第21話 いい性格(皮肉)
「それで? さっきの実心が『企んでる』っていうの具体的に教えてくれない?」
一気に機嫌がよくなった笑来は、俺の隣で腕に抱きつきながら言う。
「あいつさ、俺と笑来がデートしてるって言った時、悲しそうな顔をしてたんだよ」
「え、なにそれ」
「しかもさ、俺の手を握った時も明らかに作り笑顔でさ」
「それは絶対になにかやろうとしてるね」
うんうんと首を縦に振る笑来。
「でも、何をしようとしてるのかね」
唸る俺に、
「そんなの一つに決まってるじゃん。

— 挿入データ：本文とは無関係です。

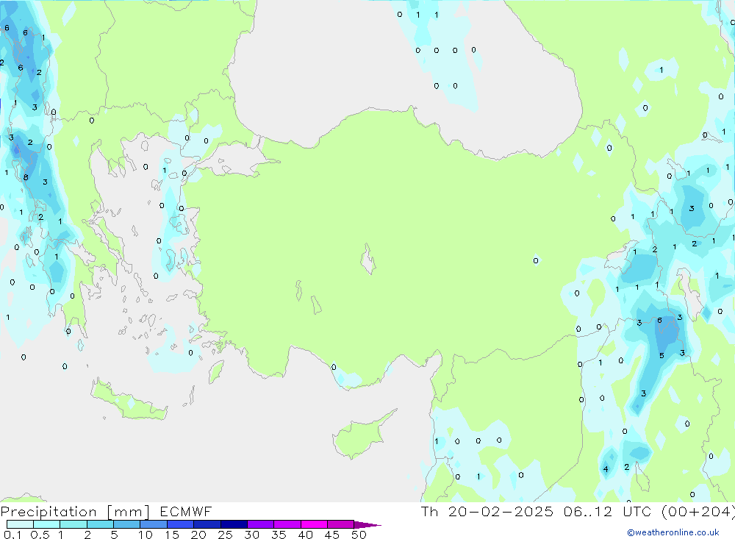Pick the purple legend swatch between 35 and 40
Screen dimensions: 735x539
(287, 524)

悠をまた落とそうとしてっるんだよ」
と、ポカンとした顔で言ってくる。
「んなバカな」
「最悪なことに、それしかないんだよね」
もしそうだったとしたら今更すぎないか?
お互い新しい恋人ができてからっていうのは遅すぎると思う。
やるとしたら、お互いフリーの時に仕掛けてくるはずだ。
「しかも腹黒いったらありゃしないよ、このやり方」
不機嫌そうに頬を膨らませながら言う笑来。
「彼女が出来た状態を狙うのは、本当に性格悪いよな」
「しかも、自信満々なのがムカつくよね。私から悠を取れると思ったら大間違いなんだから」
「俺も、あんなやつに転がるわけがない」
裏が分かってるやつの罠に、まんまと乗っかるバカではない。
それに、実心などもうとっくに興味などない。何かの間違いでまた実心と付き合ったとしても幸せになれるわけがないしな。
「とりあえずさ、悠。実心を泳がせてみれば?」
「は?」
笑来の提案に、俺はアホな声を出す。
「どうゆうこと?」
「だからさ、こっちもあっちの裏が分かってるんだし、遊んでやろうよってこと」
「あ~……性格悪いな、お前」
「そんなの昔っから知ってることでしょ?」
「まぁな」
面白そうな提案だ。
これで本当にまた告白してくるようなことがあったら、証拠に動画でも撮っておいて拡散でもしてやろうかな。
『誰にでも股を開く女』と付け加えて。
「多分さ、これから実心から連絡が来ると思うんだけど、ブロックとかしてないよね」
「うん、なんも手は付けてないけど」
「ならよし。あとはあっちから仕掛けてくるのを待つだけだね」
「俺がするとしたら、インスタのストーリーとかで『DMとかで話そ!』って上げれば反応してくるかも」
「あり! 逆にこっちから仕掛けるのも面白そう!」
「んなら、早速今日の夜してみるわ」
「めちゃ楽しみに待ってるわ」
と、俺達は熱い握手を交わして顔を合わせる。俺たち、本当にいい性格してるよな。もちろん皮肉だ。